Algunas dietas requieren más agua y más tierra, y causan más emisiones de gases que aumentan el calentamiento global. Las dietas balanceadas con más alimentos a base de granos, legumbres, frutas y verduras y con alimentos animales producidos de manera sostenible, presentan oportunidades para limitar el cambio climático”, ha revelado en el informe Debra Roberts, otra de las expertas participantes.

Hay riesgos muy altos de escasez de agua, riesgos por incendios, degradación del permafrost y de inestabilidad en el sistema alimentario, incluso con un aumento de temperatura de 1.5°C por encima de los niveles preindustriales. El riesgo se hace mucho más intenso con un aumento de 2°C, aseguran los expertos.

Hay cosas que ya estamos haciendo, utilizando tecnología y buenas prácticas, pero hay que aumentarlas y usarlas donde no se están aplicando. Hay un gran potencial a través del uso sostenible de la tierra, reducir el consumo excesivo y el desperdicio de comida, evitar que los bosques sean quemados, prevenir el cultivo excesivo de madera para combustible y reducir las emisiones de gases de efecto invernadero”, concluye Panmao Zhai, presidente de un grupo de trabajo del IPCC.

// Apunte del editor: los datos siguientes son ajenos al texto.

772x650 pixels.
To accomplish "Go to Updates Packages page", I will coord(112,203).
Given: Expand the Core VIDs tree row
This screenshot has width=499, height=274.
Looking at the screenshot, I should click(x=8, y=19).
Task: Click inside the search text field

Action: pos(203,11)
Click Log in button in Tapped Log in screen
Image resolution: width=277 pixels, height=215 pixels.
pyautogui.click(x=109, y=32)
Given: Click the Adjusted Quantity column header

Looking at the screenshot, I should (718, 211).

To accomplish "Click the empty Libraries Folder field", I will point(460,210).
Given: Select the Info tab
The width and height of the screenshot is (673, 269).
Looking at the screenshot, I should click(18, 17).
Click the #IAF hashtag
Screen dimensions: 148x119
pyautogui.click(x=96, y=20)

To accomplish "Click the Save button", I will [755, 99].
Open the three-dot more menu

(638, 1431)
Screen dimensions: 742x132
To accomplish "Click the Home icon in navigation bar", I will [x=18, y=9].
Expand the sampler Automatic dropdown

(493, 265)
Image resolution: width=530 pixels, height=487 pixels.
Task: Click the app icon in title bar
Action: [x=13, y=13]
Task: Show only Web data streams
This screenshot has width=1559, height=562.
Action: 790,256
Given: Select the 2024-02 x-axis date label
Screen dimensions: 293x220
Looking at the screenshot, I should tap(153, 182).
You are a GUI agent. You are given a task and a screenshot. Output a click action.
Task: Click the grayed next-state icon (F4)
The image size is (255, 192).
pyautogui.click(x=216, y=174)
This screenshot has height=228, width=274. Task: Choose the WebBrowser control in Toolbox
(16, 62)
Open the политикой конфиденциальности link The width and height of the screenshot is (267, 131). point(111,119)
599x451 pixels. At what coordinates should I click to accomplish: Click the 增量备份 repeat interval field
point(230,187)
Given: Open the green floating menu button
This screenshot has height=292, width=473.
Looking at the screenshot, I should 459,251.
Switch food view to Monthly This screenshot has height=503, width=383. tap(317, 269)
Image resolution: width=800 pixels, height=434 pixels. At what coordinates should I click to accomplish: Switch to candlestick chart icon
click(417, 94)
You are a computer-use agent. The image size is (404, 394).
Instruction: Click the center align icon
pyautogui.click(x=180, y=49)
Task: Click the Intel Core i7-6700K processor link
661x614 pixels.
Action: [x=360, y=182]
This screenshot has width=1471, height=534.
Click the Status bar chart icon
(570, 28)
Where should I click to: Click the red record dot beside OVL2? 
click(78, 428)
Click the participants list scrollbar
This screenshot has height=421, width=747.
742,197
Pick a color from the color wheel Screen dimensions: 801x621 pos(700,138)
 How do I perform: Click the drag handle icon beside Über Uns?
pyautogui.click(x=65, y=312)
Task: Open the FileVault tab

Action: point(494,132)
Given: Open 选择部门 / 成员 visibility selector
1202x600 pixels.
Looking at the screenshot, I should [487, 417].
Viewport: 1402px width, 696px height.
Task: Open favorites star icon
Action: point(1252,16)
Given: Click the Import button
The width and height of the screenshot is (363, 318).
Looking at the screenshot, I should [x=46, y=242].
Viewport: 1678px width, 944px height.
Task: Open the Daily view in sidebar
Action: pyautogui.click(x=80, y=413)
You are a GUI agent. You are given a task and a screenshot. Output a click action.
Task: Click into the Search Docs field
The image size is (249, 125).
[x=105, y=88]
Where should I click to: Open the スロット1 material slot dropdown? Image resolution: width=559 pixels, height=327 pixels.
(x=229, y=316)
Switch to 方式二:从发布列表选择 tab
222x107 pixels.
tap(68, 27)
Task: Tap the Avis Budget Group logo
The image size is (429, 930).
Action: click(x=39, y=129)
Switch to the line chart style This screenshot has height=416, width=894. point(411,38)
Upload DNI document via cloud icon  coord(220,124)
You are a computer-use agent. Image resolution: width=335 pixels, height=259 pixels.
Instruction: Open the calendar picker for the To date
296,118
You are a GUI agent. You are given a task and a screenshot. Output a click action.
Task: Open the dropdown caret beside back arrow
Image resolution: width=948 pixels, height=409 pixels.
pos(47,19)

El informe fue preparado por 107 expertos de 52 países, y se trata del primero en que la mayoría de los científicos son de países en desarrollo y hay una participación de un 40% de mujeres.  Y concluye que una mejor gestión de la tierra puede contribuir a combatir el cambio climático, pero no es la única solución.

El documento será un aporte científico clave en las próximas negociaciones sobre el clima y el medio ambiente, como el de Conferencia de las Partes de la Convención de las Naciones Unidas para Combatir la Desertificación (COP14) en Nueva Delhi, India en septiembre y la Conferencia Marco de la ONU sobre el Cambio Climático (COP25) en Santiago, Chile, en diciembre, según da a conocer la ONU en un comunicado oficial.

En 2015, los Gobiernos respaldaron el objetivo del Acuerdo de París de fortalecer la respuesta global al cambio climático al mantener el aumento de la temperatura media global muy por debajo de 2ºC por encima de los niveles pre-industriales y perseguir esfuerzos para limitar el aumento a 1.5ºC. Hoy el mundo está con 1ºC encima. Y se prevé que si no hay cambios sustantivos alcancemos el 1.5ºC en 2030.